Absorption costing refers to a method of costing to account for all the costs of manufacturing. The management uses this method to absorb the costs incurred on a product. The costs include direct costs and indirect costs. Direct costs include materials, labour used in production. Indirect costs include factory rent, administration costs, compliance, and insurance.
What Is Absorption Costing?
Absorption costing, sometimes called “full costing,” is a managerial accounting method for capturing all costs associated with manufacturing a particular product. The direct and indirect costs, such as direct materials, direct labor, rent, and insurance, are accounted for by using this method. Absorption costing is required by generally accepted accounting principles (GAAP) for external reporting.
The Components of Absorption Costing
The key costs assigned to products under an absorption costing system are:
- Direct materials. Those materials that are included in a finished product.
- Direct labor. The factory labor costs required to construct a product.
- Variable manufacturing overhead. The costs to operate a manufacturing facility, which vary with production volume. Examples are supplies and electricity for production equipment.
- Fixed manufacturing overhead. The costs to operate a manufacturing facility, which do not vary with production volume. Examples are rent and insurance.
- It is possible to use activity-based costing (ABC) to allocate overhead costs for inventory valuation purposes under the absorption costing methodology. However, ABC is a time-consuming and expensive system to implement and maintain, and so is not very cost-effective when all you want to do is allocate costs to be in accordance with GAAP or IFRS.
- You should charge sales and administrative costs to expense in the period incurred; do not assign them to inventory, since these items are not related to goods produced, but rather to the period in which they were incurred.

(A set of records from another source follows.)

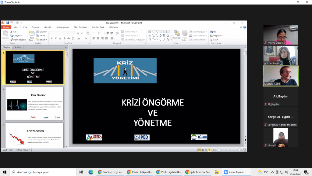Toggle normal view button in status bar
This screenshot has width=312, height=176.
pos(199,150)
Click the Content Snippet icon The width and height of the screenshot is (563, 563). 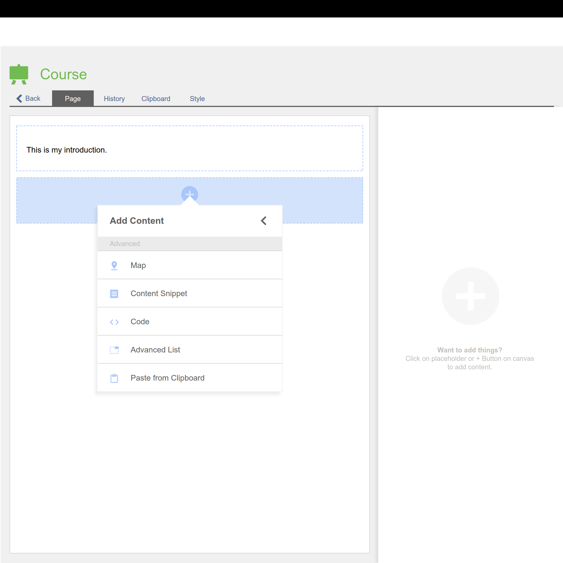pyautogui.click(x=114, y=294)
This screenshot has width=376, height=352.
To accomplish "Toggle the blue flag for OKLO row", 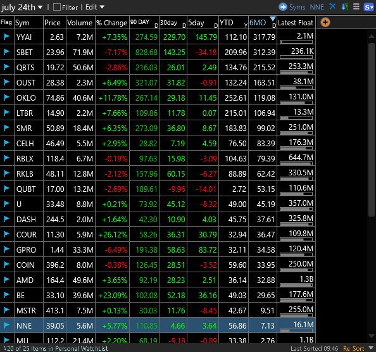I will coord(7,97).
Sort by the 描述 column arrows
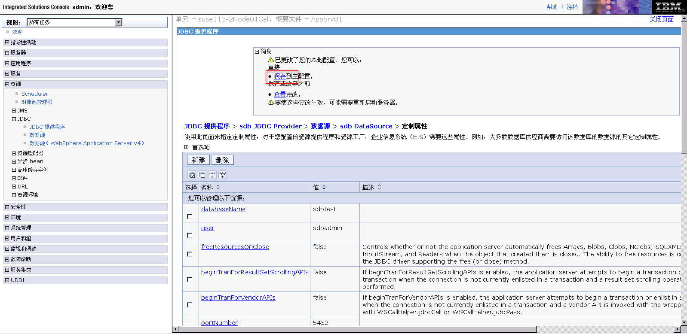 (379, 187)
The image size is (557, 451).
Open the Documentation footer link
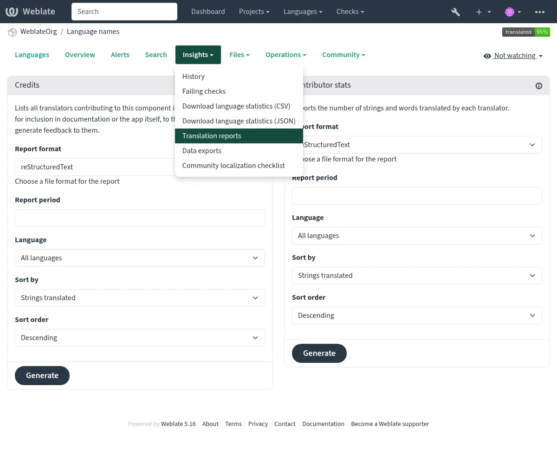[323, 424]

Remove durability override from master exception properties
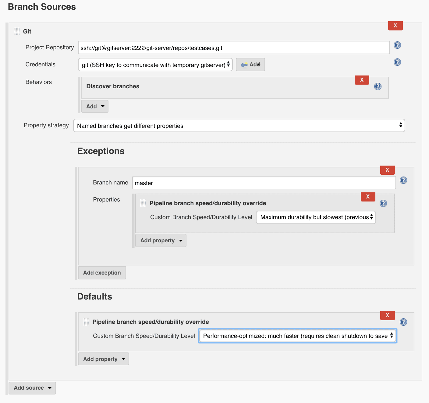368,197
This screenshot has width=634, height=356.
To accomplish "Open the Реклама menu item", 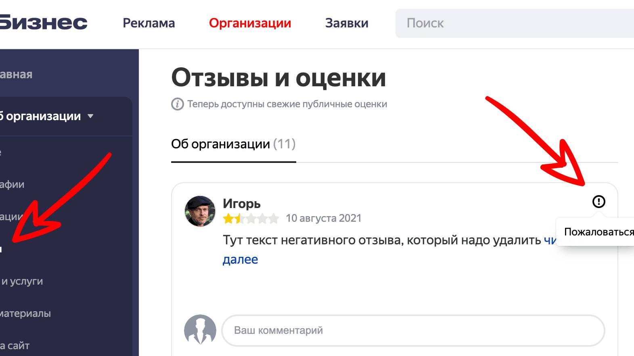I will pyautogui.click(x=149, y=23).
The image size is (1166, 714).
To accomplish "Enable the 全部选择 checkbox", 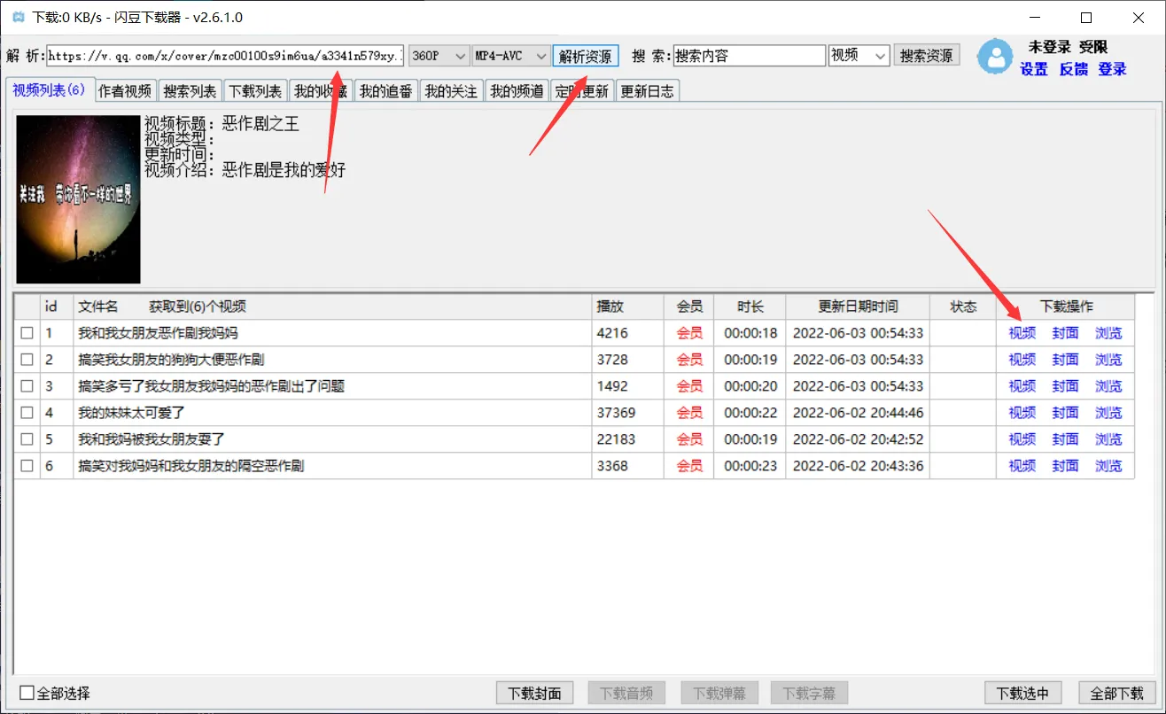I will point(27,693).
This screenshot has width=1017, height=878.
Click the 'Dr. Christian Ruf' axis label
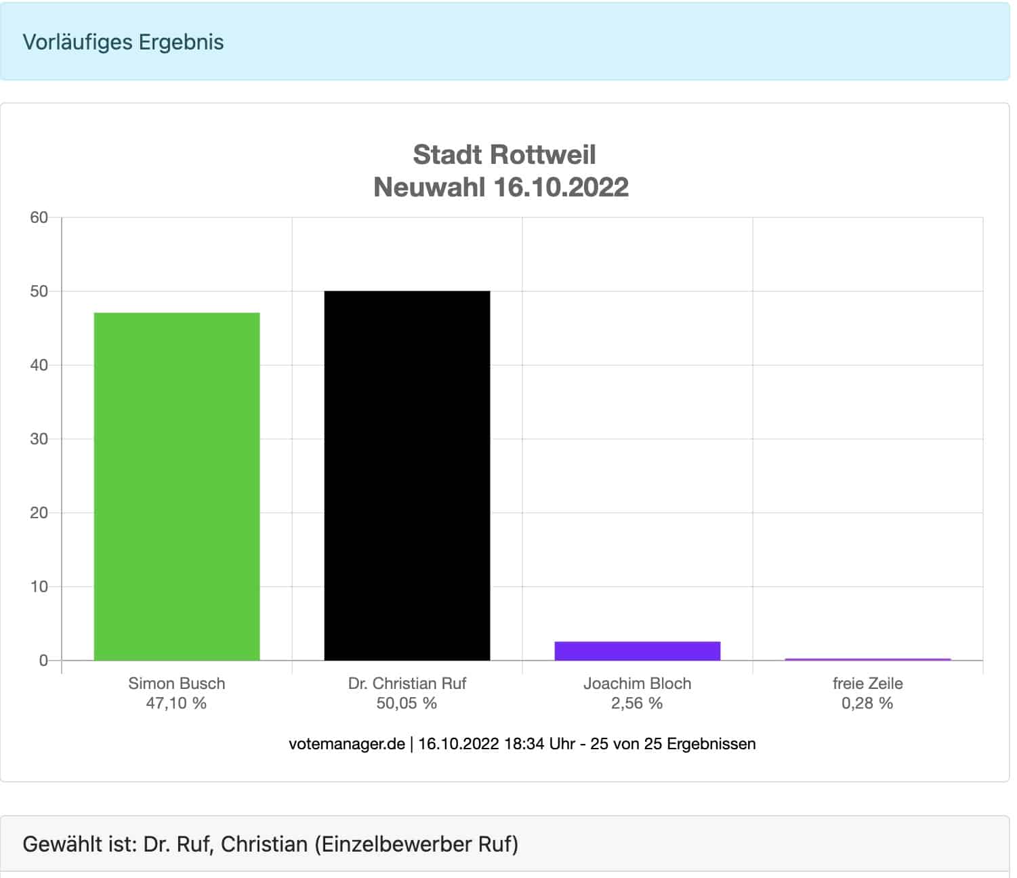(407, 683)
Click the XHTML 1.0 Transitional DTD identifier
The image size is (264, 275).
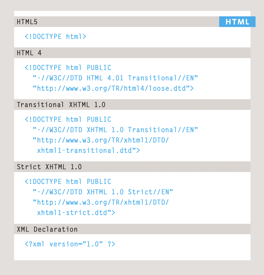click(115, 130)
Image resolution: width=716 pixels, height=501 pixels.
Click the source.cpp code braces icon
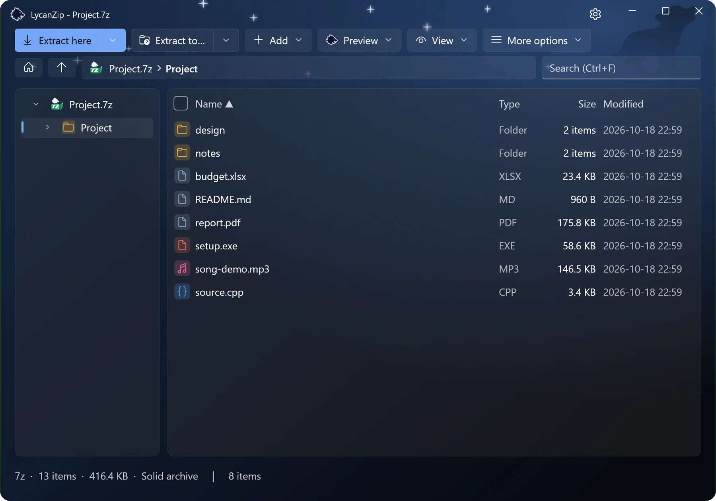click(182, 292)
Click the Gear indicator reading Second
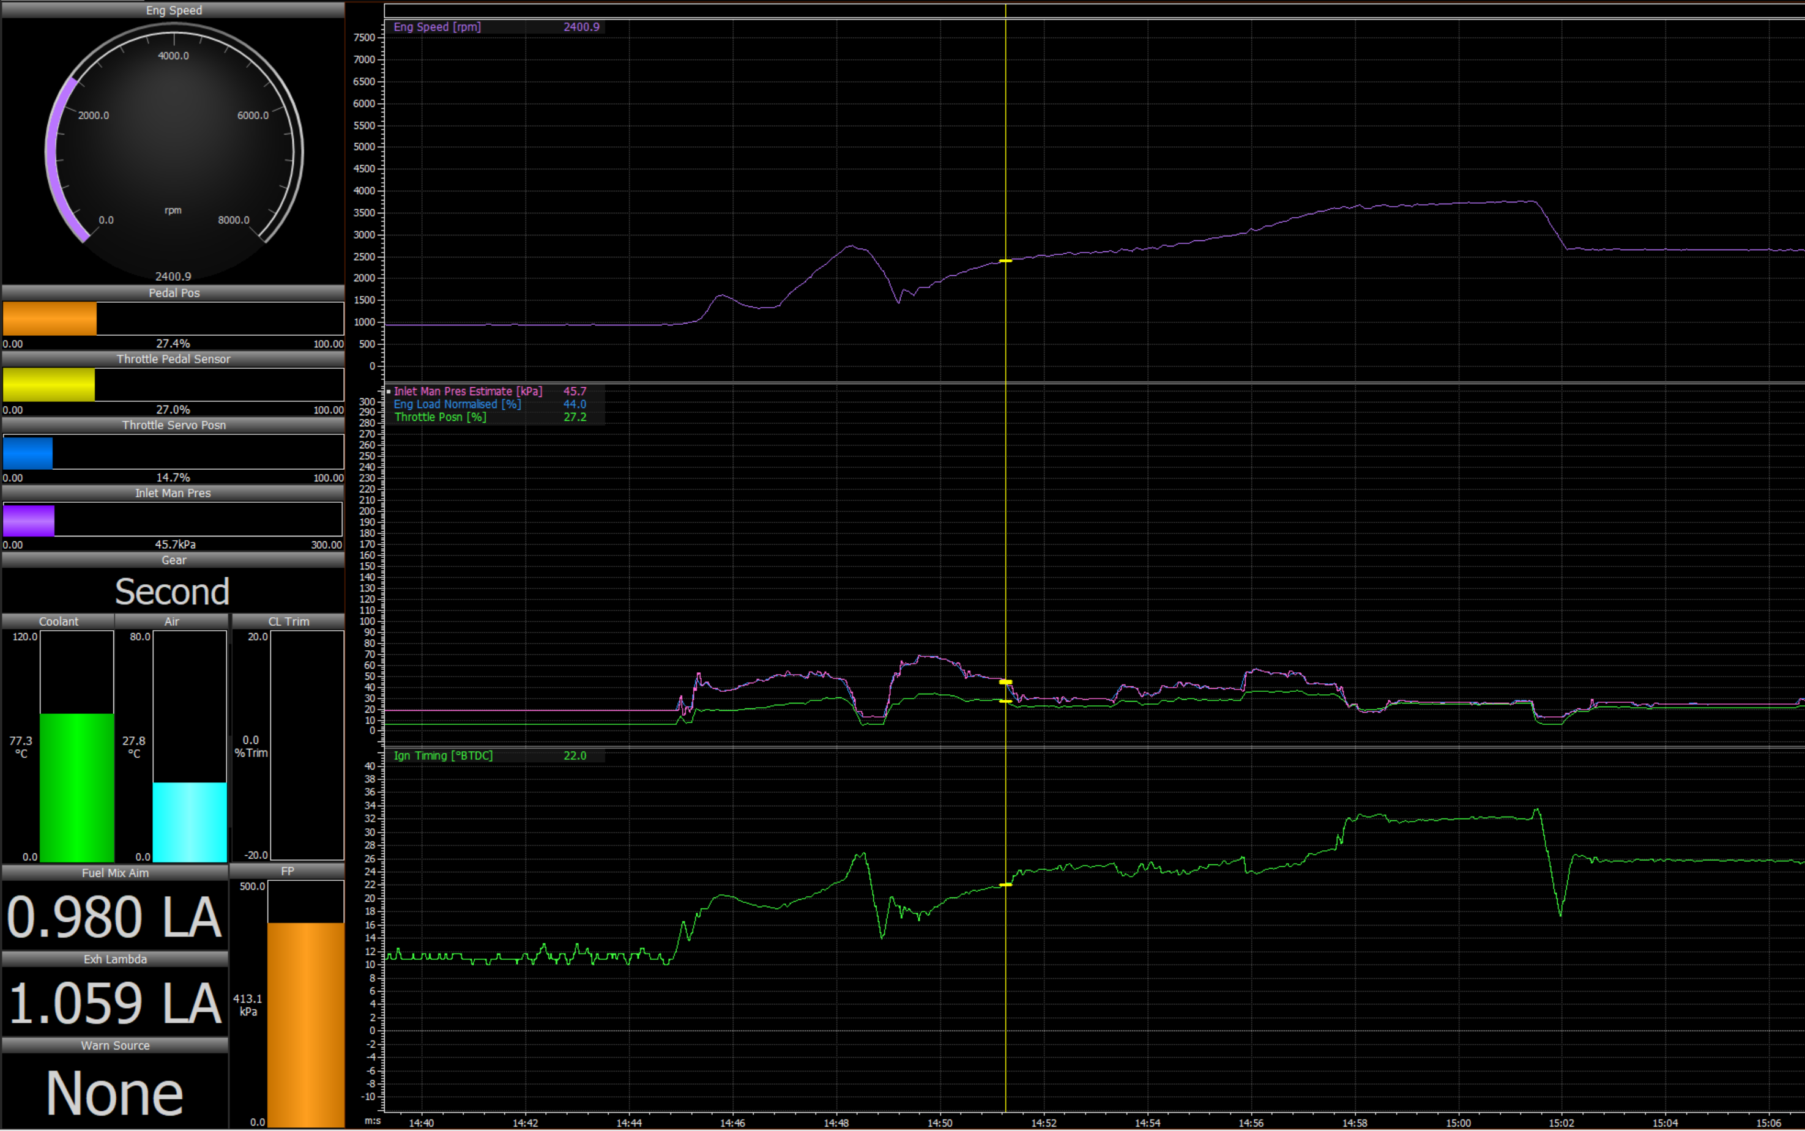 172,591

Steps of Absorption Costing
To utilize the Absorption costing method of cost allocation, we need to follow these three steps:
- Assign costs to cost pools – prepare a mapping of sets of accounts to various cost pools; this must be considered thoroughly, as regular changes are not welcome, because they hinder future analysis;
- Calculate the usage based on activity measures, e.g., labor or machine hours;
- Assing costs – calculate the allocation rate and allocate overhead to produced goods.
Absorption Costing vs. Variable Costing
Absorption costing allocates all non-direct manufacturing overheads to produced goods, whether these are sold or not, which is the main difference with variable costing. That way, in absorption costing, fixed production overheads are split in two – attributable to COGS (cost of goods sold) and attributable to inventory (finished goods ending balance).
Example of Absorption Costing
Company A is a manufacturer and seller of a single product. In 2016, the company reported the following costs:
Variable costs per unit:
- Direct materials cost: $25
- Direct labor cost: $20
- Variable manufacturing overhead cost: $10
- Variable selling and administrative cost: $5
- Fixed manufacturing overhead of $300,000
- Fixed selling and administrative of $200,000
Over the year, the company sold 50,000 units and produced 60,000 units, with a unit selling price of $100 per unit.
Using the absorption method of costing, the unit product cost is calculated as follows:
Direct materials + Direct labor + Variable overhead + Fixed manufacturing overhead allocated = $25 + $20 + $10 + $300,000 / 60,000 units = $60 unit product cost under absorption costing
Recall that selling and administrative costs (fixed and variable) are considered period costs and are expensed in the period occurred. Those costs are not included in the product costs.
Advantages Of Absorption Costing
There are several advantages to using full costing. Its main advantage is that it is GAAP-compliant. It is required in preparing reports for financial statements and stock valuation purposes.
In addition, absorption costing takes into account all costs of production, such as fixed costs of operation, factory rent, and cost of utilities in the factory. It includes direct costs such as direct materials or direct labor and indirect costs such as plant manager’s salary or property taxes. It can be useful in determining an appropriate selling price for products.
Disadvantages Of Absorption Costing
Since absorption costing includes allocating fixed manufacturing overhead to the product cost, it is not useful for product decision-making. Absorption costing provides a poor valuation of the actual cost of manufacturing a product. Therefore, variable costing is used instead to help management make product decisions.
Absorption costing can skew a company’s profit level due to the fact that all fixed costs are not subtracted from revenue unless the products are sold. By allocating fixed costs into the cost of producing a product, the costs can be hidden from a company’s income statement in inventory. Hence, absorption costing can be used as an accounting trick to temporarily increase a company’s profitability by moving fixed manufacturing overhead costs from the income statement to the balance sheet.
For example, recall in the example above that the company incurred fixed manufacturing overhead costs of $300,000. If a company produces 100,000 units (allocating $3 in FMOH to each unit) and only sells 10,000, a significant portion of manufacturing overhead costs would be hidden in inventory in the balance sheet. If the manufactured products are not all sold, the income statement would not show the full expenses incurred during the period.